> [What to work on]:
The lines from the start of the records through the one containing "BUNGA (389, 835)" are to be transcribed exactly, and nothing else.

> [Data supplied]:

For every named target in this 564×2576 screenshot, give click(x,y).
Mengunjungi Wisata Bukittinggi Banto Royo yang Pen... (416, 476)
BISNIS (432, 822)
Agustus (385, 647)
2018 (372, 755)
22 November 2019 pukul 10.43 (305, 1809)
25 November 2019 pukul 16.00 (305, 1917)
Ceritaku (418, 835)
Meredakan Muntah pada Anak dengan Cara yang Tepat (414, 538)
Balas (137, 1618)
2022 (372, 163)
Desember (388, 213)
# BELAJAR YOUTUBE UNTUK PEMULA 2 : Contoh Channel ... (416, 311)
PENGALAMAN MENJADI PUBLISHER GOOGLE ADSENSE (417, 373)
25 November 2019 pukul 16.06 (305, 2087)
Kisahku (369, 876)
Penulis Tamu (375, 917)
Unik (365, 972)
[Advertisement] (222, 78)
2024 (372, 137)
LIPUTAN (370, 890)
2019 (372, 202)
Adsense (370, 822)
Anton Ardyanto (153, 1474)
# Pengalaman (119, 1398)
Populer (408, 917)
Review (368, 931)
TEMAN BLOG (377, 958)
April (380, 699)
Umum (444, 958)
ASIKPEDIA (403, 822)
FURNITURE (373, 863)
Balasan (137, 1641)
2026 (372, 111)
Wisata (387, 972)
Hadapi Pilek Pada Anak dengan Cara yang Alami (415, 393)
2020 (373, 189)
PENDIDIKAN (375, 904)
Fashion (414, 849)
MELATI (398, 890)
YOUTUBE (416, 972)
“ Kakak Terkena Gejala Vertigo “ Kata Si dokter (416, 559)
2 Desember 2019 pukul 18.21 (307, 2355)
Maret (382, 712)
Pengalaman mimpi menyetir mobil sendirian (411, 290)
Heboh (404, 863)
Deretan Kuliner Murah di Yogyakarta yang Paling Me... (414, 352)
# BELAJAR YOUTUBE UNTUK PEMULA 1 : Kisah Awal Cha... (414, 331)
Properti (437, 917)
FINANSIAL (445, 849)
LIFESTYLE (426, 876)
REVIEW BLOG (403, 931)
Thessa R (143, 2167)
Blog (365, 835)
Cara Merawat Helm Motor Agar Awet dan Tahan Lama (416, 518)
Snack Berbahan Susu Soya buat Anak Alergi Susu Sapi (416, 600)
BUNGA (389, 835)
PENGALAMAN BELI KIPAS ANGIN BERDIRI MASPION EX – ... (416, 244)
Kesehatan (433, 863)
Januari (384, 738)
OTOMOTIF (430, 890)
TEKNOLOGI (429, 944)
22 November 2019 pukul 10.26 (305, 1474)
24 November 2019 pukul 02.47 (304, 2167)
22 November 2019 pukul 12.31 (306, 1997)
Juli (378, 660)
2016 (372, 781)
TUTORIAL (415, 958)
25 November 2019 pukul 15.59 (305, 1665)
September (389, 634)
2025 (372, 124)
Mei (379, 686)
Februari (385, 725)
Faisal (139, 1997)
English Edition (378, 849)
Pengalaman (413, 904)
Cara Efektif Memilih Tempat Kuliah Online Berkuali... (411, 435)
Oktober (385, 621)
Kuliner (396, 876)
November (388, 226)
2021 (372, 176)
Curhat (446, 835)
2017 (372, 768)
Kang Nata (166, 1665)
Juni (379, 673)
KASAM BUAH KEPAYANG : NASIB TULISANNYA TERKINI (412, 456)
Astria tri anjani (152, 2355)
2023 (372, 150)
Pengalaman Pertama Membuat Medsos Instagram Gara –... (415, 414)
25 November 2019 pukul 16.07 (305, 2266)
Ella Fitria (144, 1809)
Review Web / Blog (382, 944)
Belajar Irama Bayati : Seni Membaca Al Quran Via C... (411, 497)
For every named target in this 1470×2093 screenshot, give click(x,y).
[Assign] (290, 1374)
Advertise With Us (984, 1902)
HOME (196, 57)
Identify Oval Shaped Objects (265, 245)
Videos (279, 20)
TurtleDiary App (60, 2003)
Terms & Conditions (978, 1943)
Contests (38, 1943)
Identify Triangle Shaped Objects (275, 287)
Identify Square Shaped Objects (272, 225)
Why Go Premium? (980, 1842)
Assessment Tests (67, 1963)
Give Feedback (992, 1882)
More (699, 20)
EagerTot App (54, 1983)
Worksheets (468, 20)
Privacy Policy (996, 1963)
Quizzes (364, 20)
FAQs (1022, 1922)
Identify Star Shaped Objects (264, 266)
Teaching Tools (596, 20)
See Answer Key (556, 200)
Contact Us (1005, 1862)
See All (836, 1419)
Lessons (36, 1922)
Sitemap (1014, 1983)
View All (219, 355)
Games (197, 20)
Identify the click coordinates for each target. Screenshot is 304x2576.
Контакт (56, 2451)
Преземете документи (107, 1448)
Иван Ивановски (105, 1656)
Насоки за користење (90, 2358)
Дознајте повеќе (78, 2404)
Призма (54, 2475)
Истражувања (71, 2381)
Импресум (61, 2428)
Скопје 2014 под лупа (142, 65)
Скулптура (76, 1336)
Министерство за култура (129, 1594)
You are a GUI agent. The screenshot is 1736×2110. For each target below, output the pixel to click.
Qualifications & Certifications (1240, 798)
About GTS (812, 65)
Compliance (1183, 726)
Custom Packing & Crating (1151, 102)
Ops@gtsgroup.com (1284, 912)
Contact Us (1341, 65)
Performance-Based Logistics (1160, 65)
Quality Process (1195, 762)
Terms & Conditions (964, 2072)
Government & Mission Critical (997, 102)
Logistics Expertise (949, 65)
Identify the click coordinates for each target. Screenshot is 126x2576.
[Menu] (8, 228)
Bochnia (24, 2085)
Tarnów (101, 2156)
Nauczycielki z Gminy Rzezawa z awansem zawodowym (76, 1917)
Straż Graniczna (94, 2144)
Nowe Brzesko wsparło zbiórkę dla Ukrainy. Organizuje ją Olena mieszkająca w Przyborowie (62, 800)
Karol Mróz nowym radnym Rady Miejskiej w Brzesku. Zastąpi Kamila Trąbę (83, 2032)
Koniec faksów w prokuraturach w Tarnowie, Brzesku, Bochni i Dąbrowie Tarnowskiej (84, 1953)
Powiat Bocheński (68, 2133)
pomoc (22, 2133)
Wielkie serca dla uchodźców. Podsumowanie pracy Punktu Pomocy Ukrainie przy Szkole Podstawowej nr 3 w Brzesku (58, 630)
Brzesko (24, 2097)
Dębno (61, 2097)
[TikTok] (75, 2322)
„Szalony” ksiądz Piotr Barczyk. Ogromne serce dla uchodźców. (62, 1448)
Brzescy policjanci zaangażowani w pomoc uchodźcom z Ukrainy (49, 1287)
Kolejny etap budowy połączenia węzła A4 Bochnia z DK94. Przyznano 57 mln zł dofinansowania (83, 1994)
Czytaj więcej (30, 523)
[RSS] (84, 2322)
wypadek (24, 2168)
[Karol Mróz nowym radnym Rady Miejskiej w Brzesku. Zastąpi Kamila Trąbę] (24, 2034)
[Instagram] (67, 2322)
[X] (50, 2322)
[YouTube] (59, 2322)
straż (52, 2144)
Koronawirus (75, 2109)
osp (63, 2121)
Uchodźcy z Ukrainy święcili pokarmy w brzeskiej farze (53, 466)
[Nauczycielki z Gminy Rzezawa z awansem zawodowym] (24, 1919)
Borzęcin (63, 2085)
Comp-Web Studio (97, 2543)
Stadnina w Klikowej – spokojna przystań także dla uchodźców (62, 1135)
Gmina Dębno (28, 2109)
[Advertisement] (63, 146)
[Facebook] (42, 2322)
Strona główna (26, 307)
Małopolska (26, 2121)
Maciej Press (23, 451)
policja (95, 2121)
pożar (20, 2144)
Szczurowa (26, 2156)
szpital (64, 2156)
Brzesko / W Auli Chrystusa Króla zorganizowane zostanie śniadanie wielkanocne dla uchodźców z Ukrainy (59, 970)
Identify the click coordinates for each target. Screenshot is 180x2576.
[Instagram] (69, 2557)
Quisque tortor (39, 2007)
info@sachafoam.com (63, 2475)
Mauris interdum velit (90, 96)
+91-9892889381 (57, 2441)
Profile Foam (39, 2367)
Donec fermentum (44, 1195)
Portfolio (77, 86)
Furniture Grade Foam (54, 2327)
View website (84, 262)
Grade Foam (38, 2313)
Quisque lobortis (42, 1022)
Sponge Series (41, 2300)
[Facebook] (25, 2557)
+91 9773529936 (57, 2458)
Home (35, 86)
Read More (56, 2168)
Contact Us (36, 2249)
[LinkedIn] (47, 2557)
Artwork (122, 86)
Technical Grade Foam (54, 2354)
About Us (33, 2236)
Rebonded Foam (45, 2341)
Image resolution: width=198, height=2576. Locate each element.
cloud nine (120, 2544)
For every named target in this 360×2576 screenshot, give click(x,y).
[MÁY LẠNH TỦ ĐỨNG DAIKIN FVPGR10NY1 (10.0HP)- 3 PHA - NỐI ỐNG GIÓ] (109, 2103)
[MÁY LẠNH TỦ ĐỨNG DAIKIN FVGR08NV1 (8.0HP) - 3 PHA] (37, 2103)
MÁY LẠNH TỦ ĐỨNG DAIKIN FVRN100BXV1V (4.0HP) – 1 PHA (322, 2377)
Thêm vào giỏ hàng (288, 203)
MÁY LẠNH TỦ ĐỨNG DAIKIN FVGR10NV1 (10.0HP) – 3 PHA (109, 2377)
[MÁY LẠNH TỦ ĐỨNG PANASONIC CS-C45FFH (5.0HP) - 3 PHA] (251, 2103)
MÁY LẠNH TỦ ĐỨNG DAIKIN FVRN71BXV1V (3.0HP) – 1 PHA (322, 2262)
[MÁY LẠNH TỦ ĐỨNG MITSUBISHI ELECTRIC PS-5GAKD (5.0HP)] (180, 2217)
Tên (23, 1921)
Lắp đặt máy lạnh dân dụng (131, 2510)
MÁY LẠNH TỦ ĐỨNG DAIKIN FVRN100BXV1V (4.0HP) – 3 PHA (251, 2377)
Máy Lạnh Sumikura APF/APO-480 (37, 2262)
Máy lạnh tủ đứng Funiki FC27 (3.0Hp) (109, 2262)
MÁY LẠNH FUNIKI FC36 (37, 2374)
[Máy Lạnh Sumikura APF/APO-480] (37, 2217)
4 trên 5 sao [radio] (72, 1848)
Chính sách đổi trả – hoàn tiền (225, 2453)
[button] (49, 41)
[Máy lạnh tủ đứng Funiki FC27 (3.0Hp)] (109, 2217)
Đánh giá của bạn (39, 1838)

> [Your response]:
For every named target in this 564×2576 screenshot, give click(x,y).
Mengunjungi Wisata Bukittinggi Banto Royo yang Pen... (416, 476)
BISNIS (432, 822)
Agustus (385, 647)
2018 (372, 755)
22 November 2019 pukul 10.43 (305, 1809)
25 November 2019 pukul 16.00 (305, 1917)
Ceritaku (418, 835)
Meredakan Muntah pada Anak dengan Cara yang Tepat (414, 538)
Balas (137, 1618)
2022 (372, 163)
Desember (388, 213)
# BELAJAR YOUTUBE UNTUK PEMULA 2 : Contoh Channel ... (416, 311)
PENGALAMAN MENJADI PUBLISHER GOOGLE ADSENSE (417, 373)
25 November 2019 pukul 16.06 (305, 2087)
Kisahku (369, 876)
Penulis Tamu (375, 917)
Unik (365, 972)
[Advertisement] (222, 78)
2024 (372, 137)
LIPUTAN (370, 890)
2019 (372, 202)
Adsense (370, 822)
Anton Ardyanto (153, 1474)
# Pengalaman (119, 1398)
Populer (408, 917)
Review (368, 931)
TEMAN BLOG (377, 958)
April (380, 699)
Umum (444, 958)
ASIKPEDIA (403, 822)
FURNITURE (373, 863)
Balasan (137, 1641)
2026 (372, 111)
Wisata (387, 972)
Hadapi Pilek Pada Anak dengan Cara yang Alami (415, 393)
2020 (373, 189)
PENDIDIKAN (375, 904)
Fashion (414, 849)
MELATI (398, 890)
YOUTUBE (416, 972)
“ Kakak Terkena Gejala Vertigo “ Kata Si dokter (416, 559)
2 Desember 2019 pukul 18.21 (307, 2355)
Maret (382, 712)
Pengalaman mimpi menyetir mobil sendirian (411, 290)
Heboh (404, 863)
Deretan Kuliner Murah di Yogyakarta yang Paling Me... (414, 352)
# BELAJAR YOUTUBE UNTUK PEMULA 1 : Kisah Awal Cha... (414, 331)
Properti (437, 917)
FINANSIAL (445, 849)
LIFESTYLE (426, 876)
REVIEW BLOG (403, 931)
Thessa R (143, 2167)
Blog (365, 835)
Cara Merawat Helm Motor Agar Awet dan Tahan Lama (416, 518)
Snack Berbahan Susu Soya buat Anak Alergi Susu Sapi (416, 600)
BUNGA (389, 835)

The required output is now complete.